Task to carry out: The entries are to be written out again with no differences.

Records for the exercise:
* * * * * * *
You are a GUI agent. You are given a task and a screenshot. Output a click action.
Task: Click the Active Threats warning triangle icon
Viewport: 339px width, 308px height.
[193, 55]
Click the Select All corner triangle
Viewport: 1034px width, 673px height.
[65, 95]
* * * * * * *
Response area:
You are a GUI agent. You are given a task and a screenshot. Output a click action.
Task: Click the Active Threats warning triangle icon
Viewport: 339px width, 308px height.
[193, 55]
Click the Select All corner triangle
Viewport: 1034px width, 673px height.
[65, 95]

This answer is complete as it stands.